Son of local doctor fighting COVID-19 in New York City
By LARRY VAUGHT
Today I want to share the story of Christian “CJ” Schulte, one of the heroes today fighting COVID-19 to help us all have a chance to one day return to normalcy.
Schulte, 25, grew up on a horse farm in southern Ohio. He worked in retailing but didn’t want to be a “desk jockey.” He thought about being a doctor — his mother, Dr. Heather Schulte is an emergency medicine physician at Ephraim McDowell Regional Medical Center in Danville — but didn’t want to be in school for eight years or more.
“I ended up choosing nursing and fell in love with it.
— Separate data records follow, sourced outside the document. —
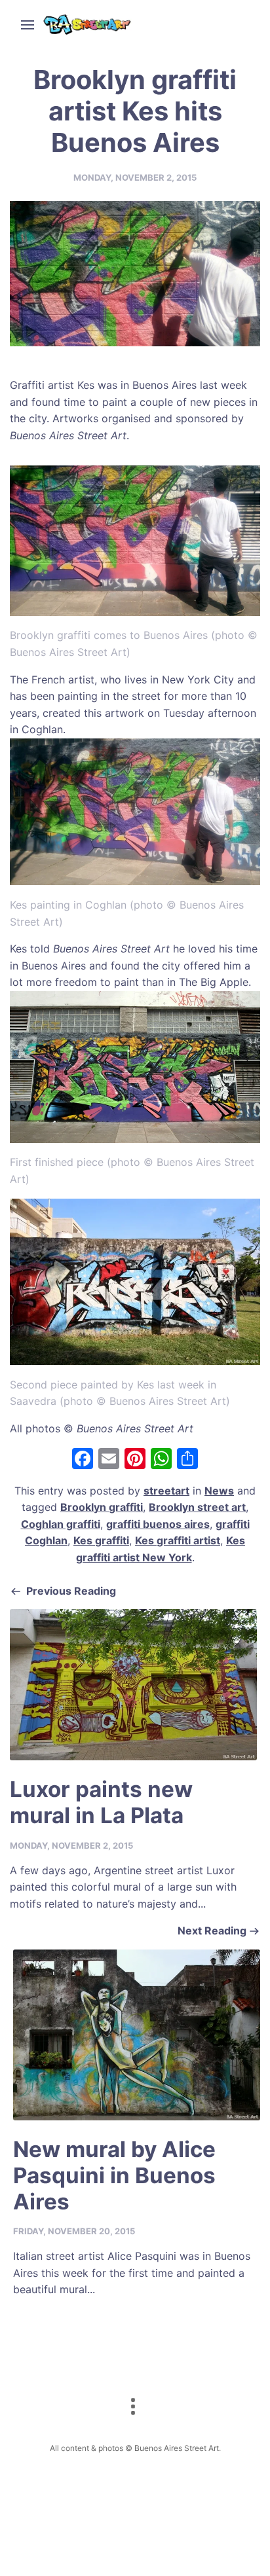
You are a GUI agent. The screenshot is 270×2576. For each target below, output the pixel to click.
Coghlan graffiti (60, 1524)
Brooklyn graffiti (101, 1507)
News (219, 1490)
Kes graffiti (101, 1540)
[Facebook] (82, 1460)
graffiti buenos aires (158, 1524)
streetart (166, 1490)
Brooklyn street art (197, 1507)
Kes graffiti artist (177, 1540)
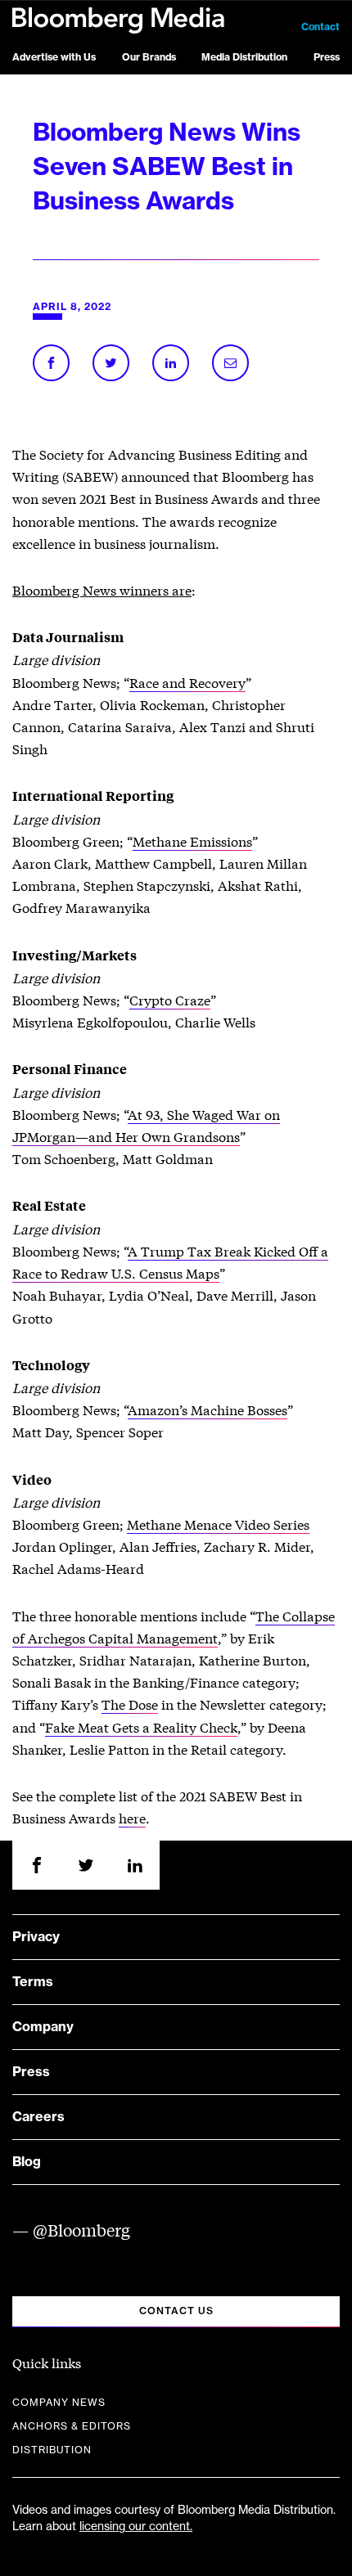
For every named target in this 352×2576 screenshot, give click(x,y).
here (132, 1817)
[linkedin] (135, 1865)
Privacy (36, 1937)
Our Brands (149, 57)
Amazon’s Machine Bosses (207, 1409)
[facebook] (36, 1865)
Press (327, 57)
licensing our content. (135, 2527)
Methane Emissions (192, 840)
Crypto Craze (169, 999)
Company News (59, 2402)
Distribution (52, 2450)
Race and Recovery (187, 681)
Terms (32, 1982)
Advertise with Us (54, 57)
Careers (38, 2117)
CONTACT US (176, 2311)
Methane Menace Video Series (218, 1523)
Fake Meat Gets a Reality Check (141, 1726)
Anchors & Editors (71, 2426)
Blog (26, 2162)
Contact (320, 27)
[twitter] (86, 1865)
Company (43, 2027)
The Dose (130, 1703)
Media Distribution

I worked in an intensive care unit in (Danville) Kentucky for a little over a year, and then moved back to Ohio to start a job in a level one trauma emergency department in Cincinnati,” Schulte said.
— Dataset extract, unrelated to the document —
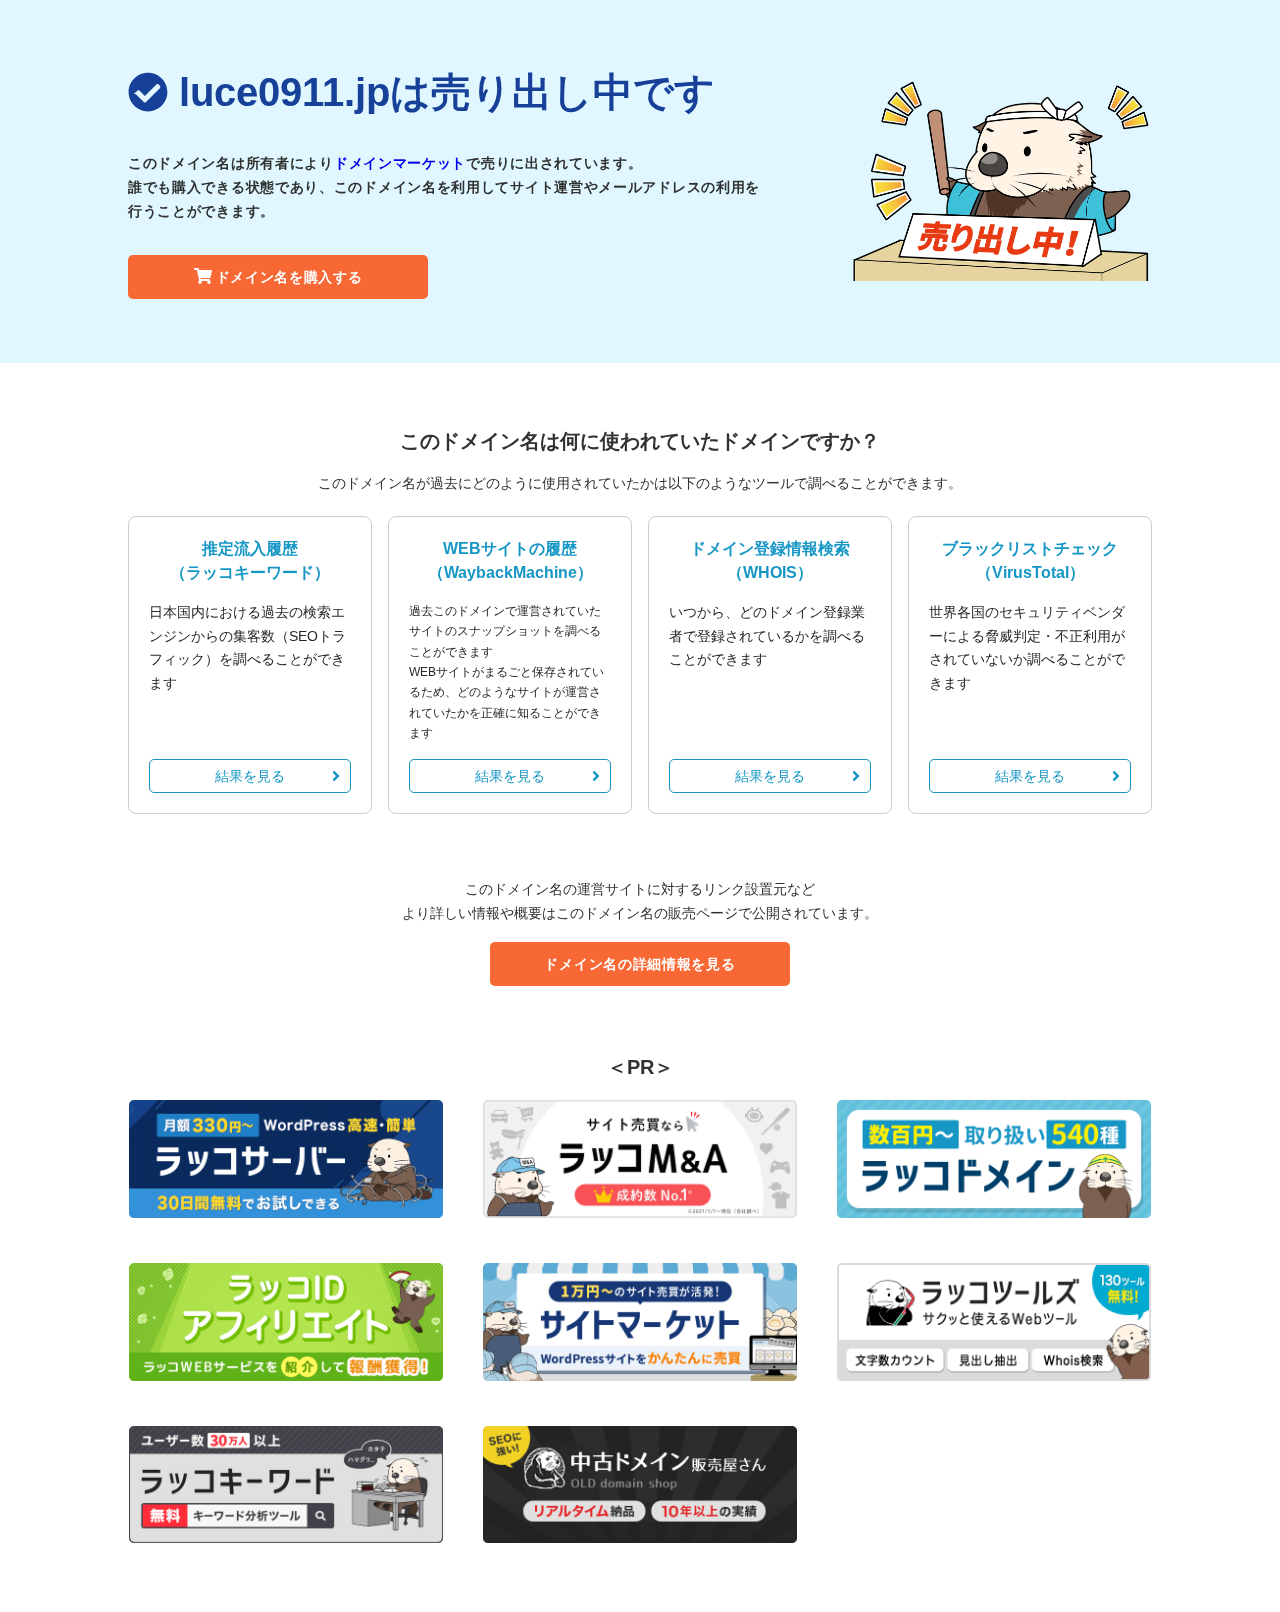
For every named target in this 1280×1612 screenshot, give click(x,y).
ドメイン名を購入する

However, he recently gave up that new job to head to New York City where the COVID-19 outbreak has taken a huge toll on residents and medical personnel.
“I knew that New York City had been very hard hit, and the trend looked like it was going to be similar to that of Italy, which has suffered greatly. That being said, I didn’t think much of it until I was watching the news and saw Gov. Cuomo’s plea for help from any medical personal,” Schulte said.
The emergency room in Cincinnati where he was working had a low traffic volume since so many people were staying home because of the virus.
“Given that I have over a year of critical care experience managing ventilators, I looked into how I could help. I found a company called Krucial Staffing through a friend from Kentucky who was already in New York City helping. I quit my job in the ER and flew out 48 hours later,” he said.
What courage that had to take but I also wondered how his mother, who certainly understood the danger of COVID-19, felt about his desire to help but also put his life at risk?
“Knowing the kind of person I am, she wasn’t very surprised. Me and her have done medical missions to remote countries in southern Africa before, so traveling for medical work was nothing new,” he said. “She told me she was a little scared for me, but mainly proud. I have her and my father to thank for raising me so well.
“I would be lying if I said I wasn’t scared, but I thought that this would maybe be an event thats magnitude would grow into a huge disaster, and that I had the perfect skill set to make a difference where people truly need it the most. This is a once in a lifetime chance to help such a large number of fellow Americans. I was more scared of the possibility of someone dying who wouldn’t have if I was there.”
Again, that is the attitude of a true hero/patriot. Schulte put helping others above his own personal safety because he felt that was the right thing to do.
“If I can make a difference in just one person’s life, whether that be a patient or a tired New York City nurse or doctor, than that will be enough for me. I am a firm believer that I can’t change the world, but I can change someone’s world, one person at a time,” he said.
That makes the daily “hardships” most of us believe we have faced because of COVID-19 pale in comparison and really seem pretty insignificant. Maybe we should all pay extra attention to advice from Schulte.
“Take this seriously and please self isolate. New York City is a ghost town right now, almost no cars or people,” Schulte said. “I can only describe it as looking apocalyptic, like something out of a zombie movie. The kind people of New York City are the prime example of what it means to self isolate, follow their lead.
“Lastly, cherish your loved ones. Someone I know personally is already on a ventilator and in critical condition. It does not just effect old people. There are people of all ages on ventilators and dying.”